Calculate the free energy cost of R-loop formation.

Parameters:
  • protospacer (str) –

    Full sequence of the protospacer/on-target. Can be provided in 3 formats:

    • 20 nts: 5’-target-3’. All nucleotides should be specified.

    • 23 nts: 5’-target-PAM-3’. The PAM should be specified or provided as ‘NGG’.

    • 24 nts: 5’-upstream_nt-target-PAM-3’. The upstream_nt can be specified

      or provided as ‘N’.

  • offtarget_seq (str) –

    Full sequence of the (off-)target. Can be provided in 3 formats:

    • 20 nts: 5’-target-3’. All nucleotides should be specified.

    • 23 nts: 5’-target-PAM-3’. The PAM should be specified or provided as ‘NGG’.

    • 24 nts: 5’-upstream_nt-target-PAM-3’. The upstream_nt can be specified

      or provided as ‘N’.

  • mutations (str) – Mismatch desciptors (in the form “A02T”) describing how the target deviates from the protospacer. Multiple mismatches should be space-separated. Is empty by default, indicating no mismatches (=on-target hybridization energy).

  • weight (float or tuple`[`float], optional) – Optional weighing of the dna opening energy and rna duplex energy. If None (default), no weighing is applied. If float, both DNA and RNA energies are multiplied by the weight parameter. If tuple` of two `float`s, the first value is used as a multiplier for the DNA opening energy, and the second is used as a multiplier for the RNA-DNA hybridization energy.

Returns:

hybridization_energy – Free energies required to create an R-loop.

Return type:

numpy.ndarray

crisprzip.nucleic_acid.get_na_energies_cached(protospacer: str, offtarget_seq: str = None) Tuple[Tuple[float], Tuple[float]]

Calculate the DNA and RNA contributoins to the R-loop cost (with caching).

Parameters:
  • protospacer (str) –

    Full sequence of the protospacer/on-target.
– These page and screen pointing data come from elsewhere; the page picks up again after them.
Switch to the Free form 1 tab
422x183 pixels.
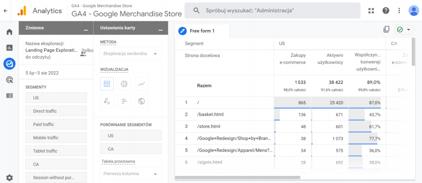pyautogui.click(x=202, y=31)
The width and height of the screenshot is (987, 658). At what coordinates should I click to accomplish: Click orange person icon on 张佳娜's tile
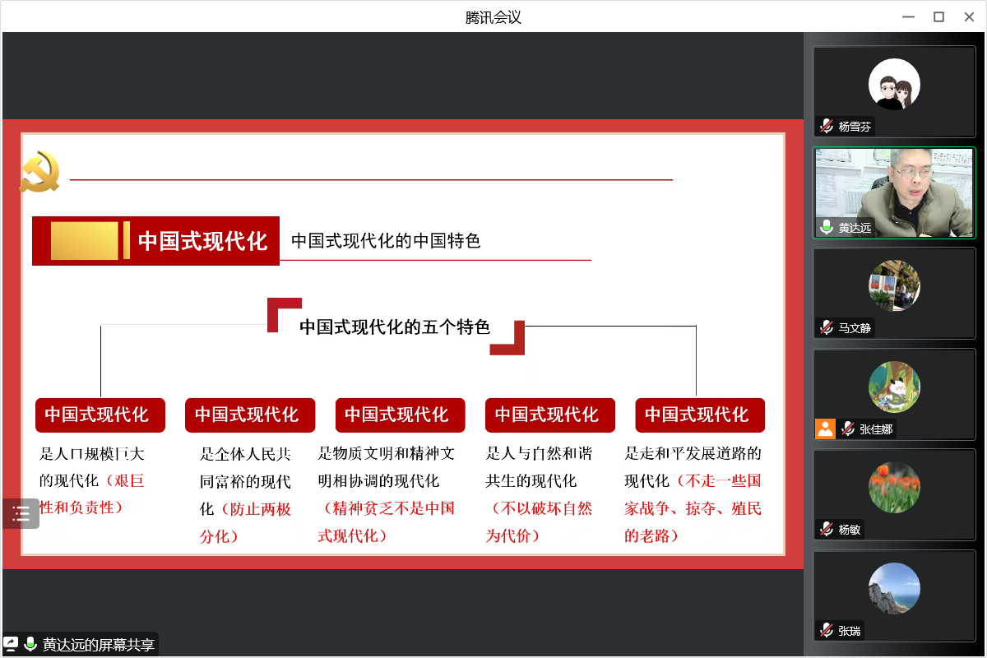[825, 429]
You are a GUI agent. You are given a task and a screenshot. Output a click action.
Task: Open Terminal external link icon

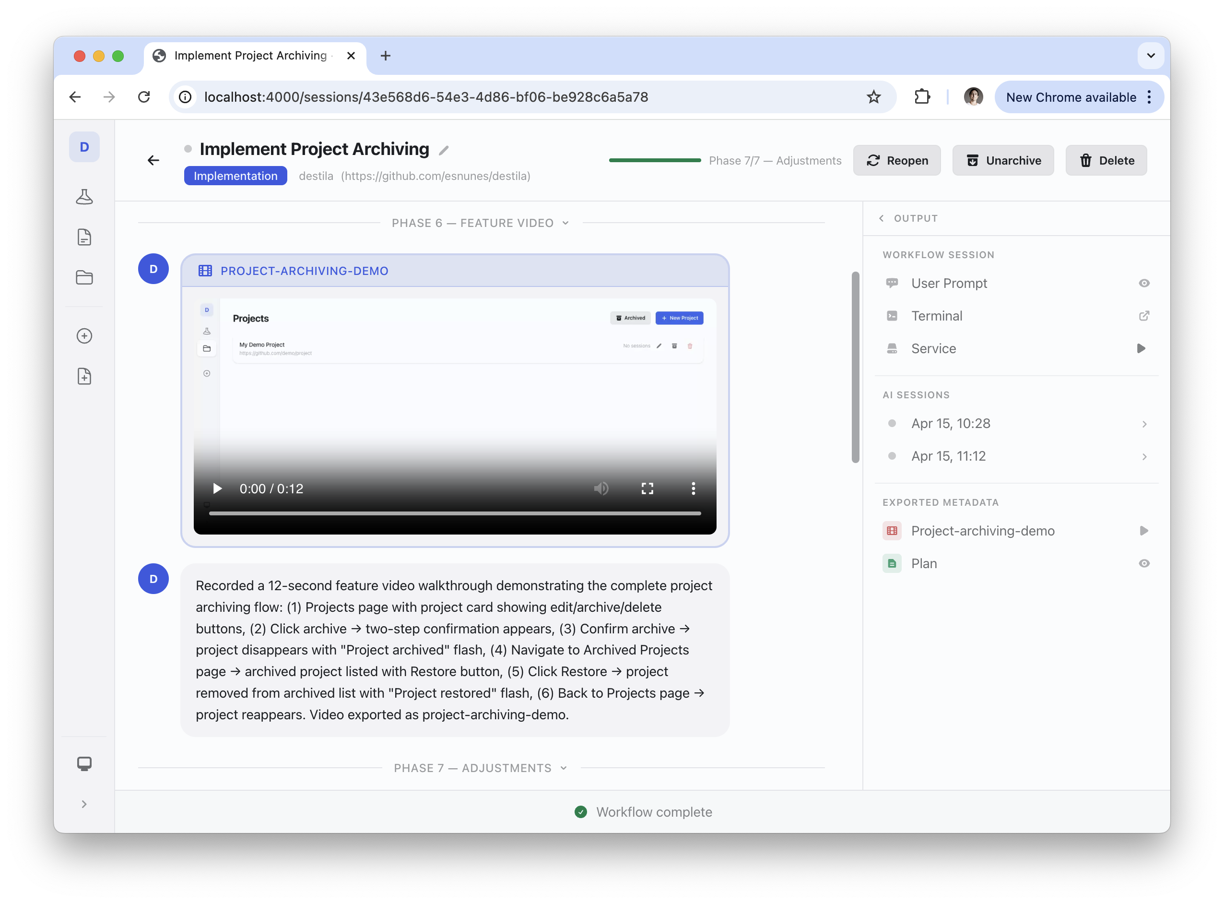1144,316
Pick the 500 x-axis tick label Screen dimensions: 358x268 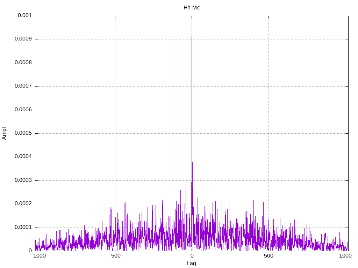[x=268, y=256]
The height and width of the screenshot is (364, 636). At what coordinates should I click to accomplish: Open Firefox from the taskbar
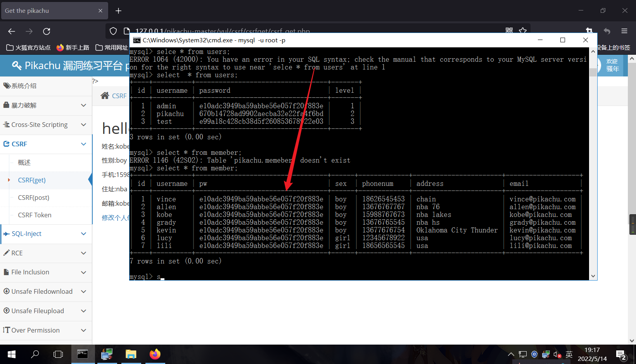(x=155, y=354)
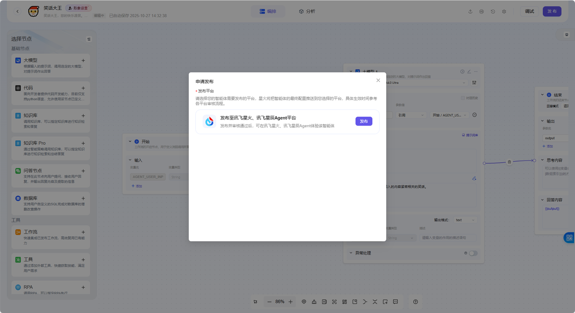Open the help question mark icon
Screen dimensions: 575x313
(x=416, y=302)
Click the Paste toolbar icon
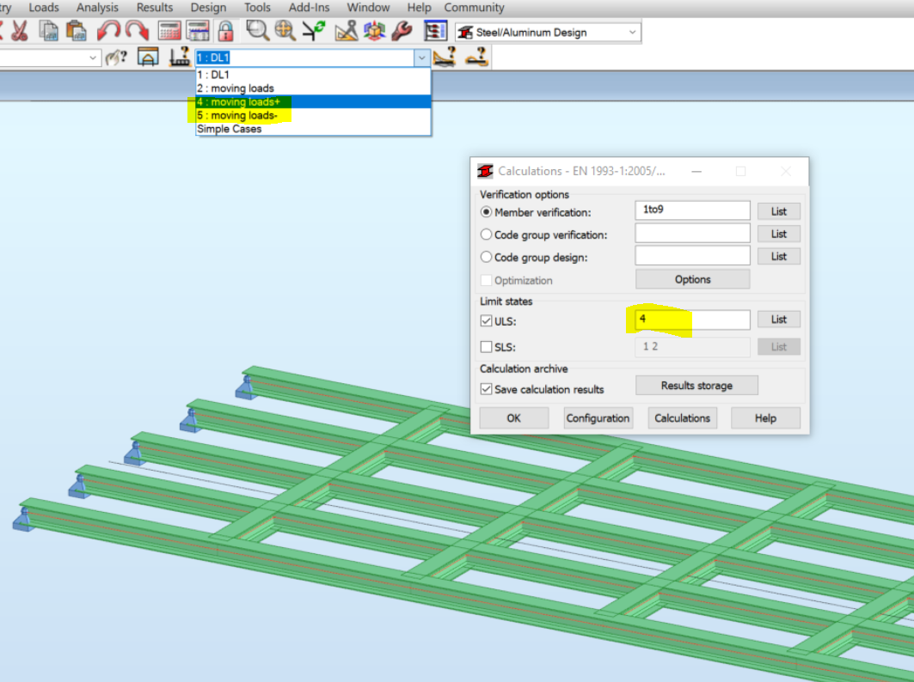This screenshot has height=682, width=914. (x=74, y=30)

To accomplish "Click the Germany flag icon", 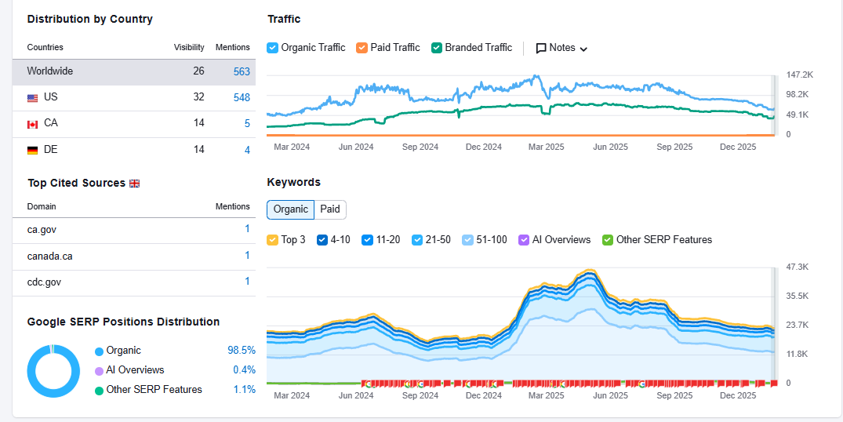I will point(32,150).
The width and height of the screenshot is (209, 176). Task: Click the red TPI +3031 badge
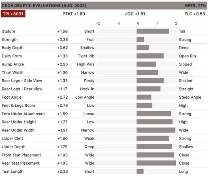point(13,14)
Can be provided in 3 formats:

    • 20 nts: 5’-target-3’. All nucleotides should be specified.

    • 23 nts: 5’-target-PAM-3’. The PAM should be specified or provided as ‘NGG’.

    • 24 nts: 5’-upstream_nt-target-PAM-3’. The upstream_nt can be specified

      or provided as ‘N’.

  • offtarget_seq (str) –

    Full sequence of the (off-)target: 5’-20nt-PAM-3’. Can be provided in 3 formats:

    • 20 nts: 5’-target-3’. All nucleotides should be specified.

    • 23 nts: 5’-target-PAM-3’. The PAM should be specified or provided as ‘NGG’.

    • 24 nts: 5’-upstream_nt-target-PAM-3’. The upstream_nt can be specified

      or provided as ‘N’.

Returns:

  • dna_opening_energy (tuple [float]) – Free energies required to open the DNA duplex

  • rna_duplex_energy (tuple [float]) – Free energies required to form the RNA duplex

crisprzip.nucleic_acid.make_hybr_energy_func(protospacer: str, weight: float | Tuple[float, float] = None) Callable

Make a hybridization energy function.